3. ] Публичность без публичной сферы

   Итак, мы сказали, что множество определяется отсутствием ощущения собственного дома, вытекающим из этого состояния близким знакомством с «общими местами» и абстрактным интеллектом. Нужно добавить теперь, что диалектика страха/защищенности коренится именно в этой связанности с абстрактным интеллектом. Общественный и разделяемый всеми характер «жизни разума» имеет амбивалентную окраску. Он хранит в себе также негативные возможности, фигуры, внушающие страх. Общий интеллект – это единый ствол, и от него могут произрасти как отвратительные формы защиты, так и формы защиты, способные дать реальный комфорт (в той мере, как уже было сказано, в какой они защищают от первых).
   Общественный интеллект, откуда черпает силы множество, является точкой отсчета для развития противоположностей. Основные человеческие способности, выходящие на первый план (мышление, язык, саморефлексия, способность к обучению), могут принять беспокоящий и угнетающий вид или же дать основание беспрецедентной негосударственной публичной сфере, далекой от мифов и ритуалов суверенной власти.
   Говоря очень кратко, мой тезис состоит в следующем: если публичность интеллекта не движется по направлению к публичной сфере, к политическому пространству, в котором «многие» могут заботиться об общих делах, она порождает чудовищные последствия. Публичность без публичной сферы – негативный уклон, если хотите, – зло в опыте множества. Фрейд в своем эссе «Жуткое» показывает, как внешняя сила мысли может обретать тревожные черты[13]. Он говорит, что больные, для которых мысли имеют внешнюю, практическую, непосредственно действенную власть, боятся проявления влияния и угнетения со стороны других. Это та же ситуация, которая устанавливается на спиритическом сеансе, где участники сливаются в единое целое, уничтожающее любые индивидуальные черты. Итак, вера во «всемогущество мыслей», изученная Фрейдом, или пограничная ситуация, возникающая на спиритическом сеансе, прекрасно демонстрируют то, чем может оказаться публичность без публичной сферы, то, чем может сделаться «общий интеллект», General Intellect, который не артикулируется в политическом пространстве.

**СТРОКИ:**
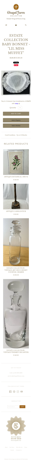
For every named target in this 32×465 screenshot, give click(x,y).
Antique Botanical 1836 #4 (16, 177)
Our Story (12, 447)
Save (17, 65)
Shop (6, 447)
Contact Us (19, 450)
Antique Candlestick (16, 211)
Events (12, 450)
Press (25, 447)
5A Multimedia (24, 459)
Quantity (13, 108)
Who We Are (19, 447)
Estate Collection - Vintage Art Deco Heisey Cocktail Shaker (16, 270)
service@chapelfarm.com (16, 376)
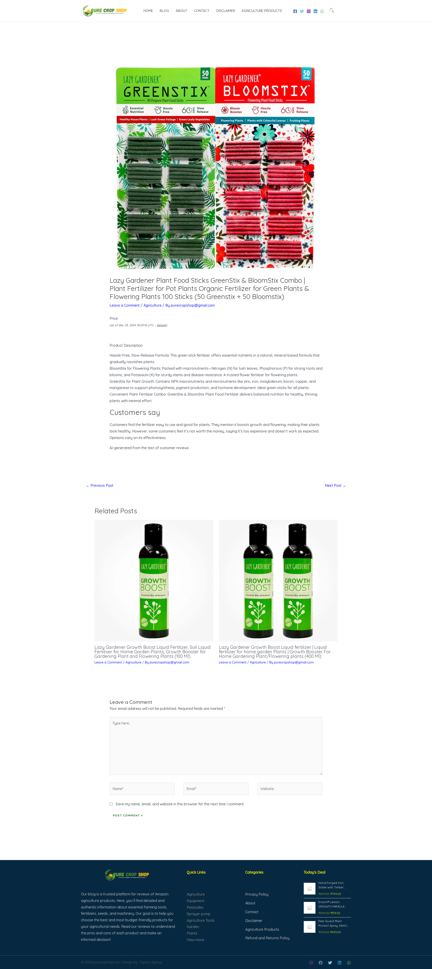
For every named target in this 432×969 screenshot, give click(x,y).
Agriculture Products (262, 11)
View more (195, 939)
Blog (164, 11)
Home (148, 11)
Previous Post (99, 485)
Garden (193, 926)
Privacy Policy (256, 894)
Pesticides (195, 907)
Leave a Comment (125, 305)
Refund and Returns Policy (267, 938)
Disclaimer (225, 11)
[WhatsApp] (322, 11)
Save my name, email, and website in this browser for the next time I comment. (180, 804)
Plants (192, 933)
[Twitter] (302, 11)
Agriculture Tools (200, 920)
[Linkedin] (315, 11)
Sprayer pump (198, 914)
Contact (201, 11)
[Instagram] (309, 11)
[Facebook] (295, 11)
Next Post (335, 485)
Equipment (195, 901)
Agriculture (153, 305)
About (181, 11)
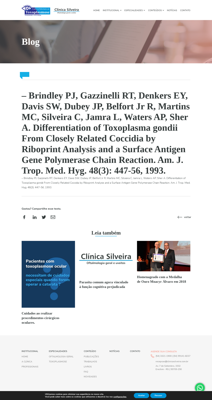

**ВАША ЗАДАЧА:** Как называется эссе Фрейда, в котором, согласно цитируемому тексту, показано, как внешняя сила мысли может обретать тревожные черты? Эти строки здесь ни на что не влияют.

**РЕЗУЛЬТАТ ЗАДАЧИ:** «Жуткое».